> AIM OF THE EXERCISE
Every line from the opening of the records to the line with "Inail comunica (634, 139)" should be restated exactly, with both ends included and the pictures left out.

> DATA PROVIDED
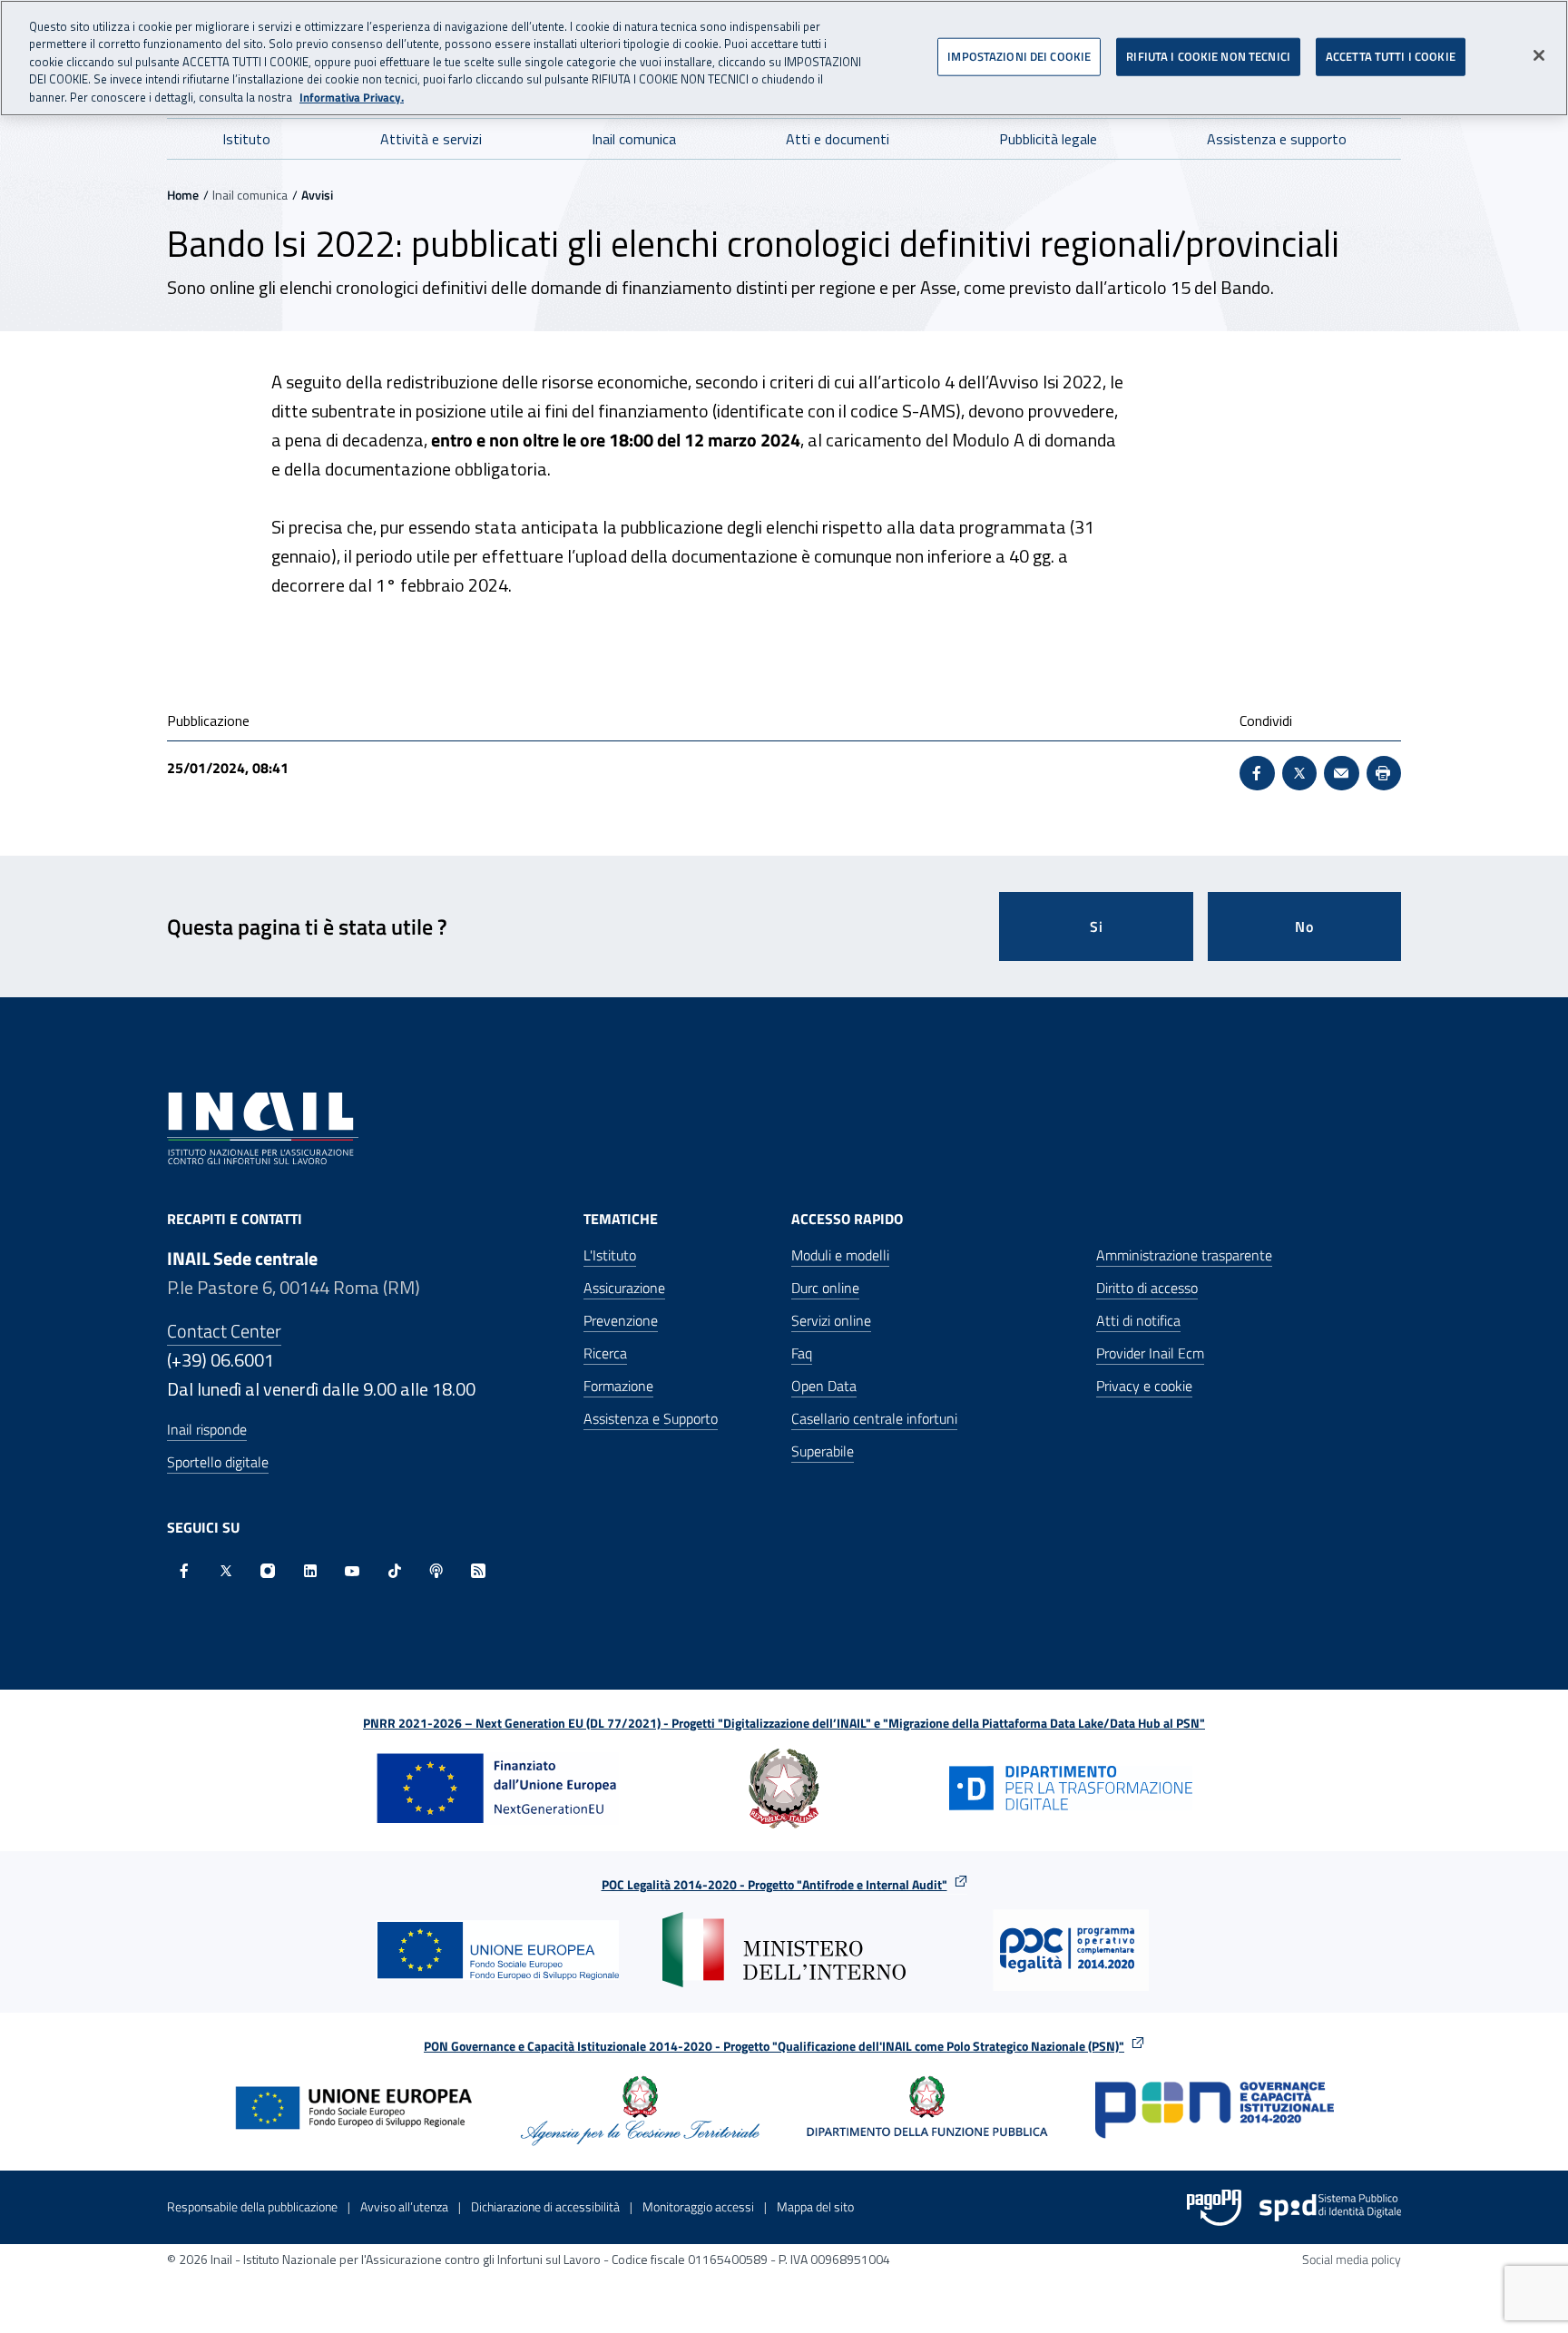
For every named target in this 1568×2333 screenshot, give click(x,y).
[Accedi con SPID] (1330, 2207)
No (1304, 926)
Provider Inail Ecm (1150, 1353)
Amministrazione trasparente (1184, 1255)
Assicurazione (624, 1288)
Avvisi (317, 194)
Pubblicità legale (1048, 139)
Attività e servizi (431, 139)
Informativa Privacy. (351, 97)
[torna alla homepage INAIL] (262, 1126)
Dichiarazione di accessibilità (545, 2206)
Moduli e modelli (840, 1255)
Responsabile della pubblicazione (252, 2206)
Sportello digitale (218, 1462)
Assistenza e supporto (1277, 139)
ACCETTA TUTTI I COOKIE (1390, 55)
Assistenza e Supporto (650, 1418)
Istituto (246, 139)
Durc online (825, 1288)
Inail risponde (207, 1429)
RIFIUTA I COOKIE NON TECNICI (1208, 55)
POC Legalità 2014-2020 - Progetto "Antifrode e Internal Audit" (774, 1884)
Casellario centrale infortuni (874, 1418)
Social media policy (1351, 2259)
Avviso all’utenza (404, 2206)
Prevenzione (620, 1320)
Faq (801, 1353)
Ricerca (605, 1353)
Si (1096, 926)
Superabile (822, 1451)
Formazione (618, 1386)
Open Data (824, 1386)
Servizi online (831, 1320)
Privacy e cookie (1144, 1386)
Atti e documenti (837, 139)
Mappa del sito (815, 2206)
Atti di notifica (1138, 1320)
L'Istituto (609, 1255)
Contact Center (224, 1331)
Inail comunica (634, 139)
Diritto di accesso (1147, 1288)
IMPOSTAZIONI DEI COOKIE (1019, 55)
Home (183, 194)
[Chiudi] (1539, 55)
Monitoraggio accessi (698, 2206)
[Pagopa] (1214, 2208)
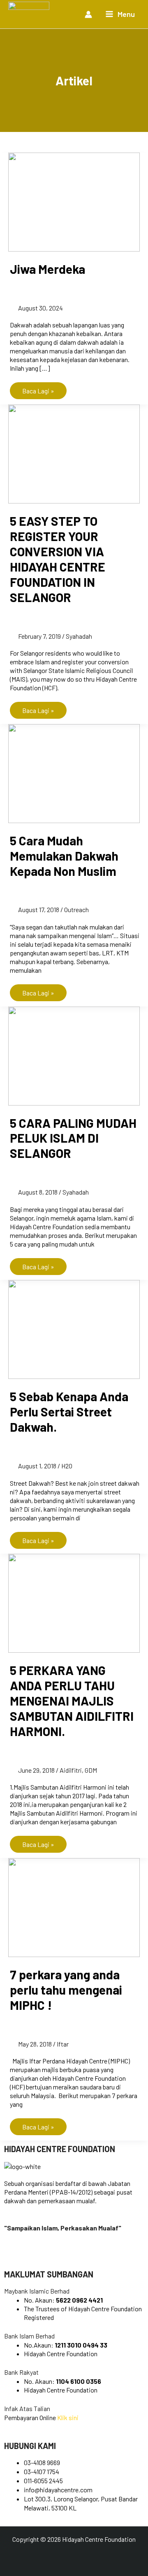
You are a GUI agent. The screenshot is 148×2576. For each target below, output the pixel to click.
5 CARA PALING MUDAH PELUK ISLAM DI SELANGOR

> SOLVED PROBLEM
For every named target in this 1568×2333 screenshot, give click(x,y).
[Accedi con SPID] (1330, 2207)
No (1304, 926)
Provider Inail Ecm (1150, 1353)
Amministrazione trasparente (1184, 1255)
Assicurazione (624, 1288)
Avvisi (317, 194)
Pubblicità legale (1048, 139)
Attività e servizi (431, 139)
Informativa Privacy. (351, 97)
[torna alla homepage INAIL] (262, 1126)
Dichiarazione di accessibilità (545, 2206)
Moduli e modelli (840, 1255)
Responsabile della pubblicazione (252, 2206)
Sportello digitale (218, 1462)
Assistenza e supporto (1277, 139)
ACCETTA TUTTI I COOKIE (1390, 55)
Assistenza e Supporto (650, 1418)
Istituto (246, 139)
Durc online (825, 1288)
Inail risponde (207, 1429)
RIFIUTA I COOKIE NON TECNICI (1208, 55)
POC Legalità 2014-2020 - Progetto "Antifrode e Internal Audit" (774, 1884)
Casellario centrale infortuni (874, 1418)
Social media policy (1351, 2259)
Avviso all’utenza (404, 2206)
Prevenzione (620, 1320)
Faq (801, 1353)
Ricerca (605, 1353)
Si (1096, 926)
Superabile (822, 1451)
Formazione (618, 1386)
Open Data (824, 1386)
Servizi online (831, 1320)
Privacy e cookie (1144, 1386)
Atti e documenti (837, 139)
Mappa del sito (815, 2206)
Atti di notifica (1138, 1320)
L'Istituto (609, 1255)
Contact Center (224, 1331)
Inail comunica (634, 139)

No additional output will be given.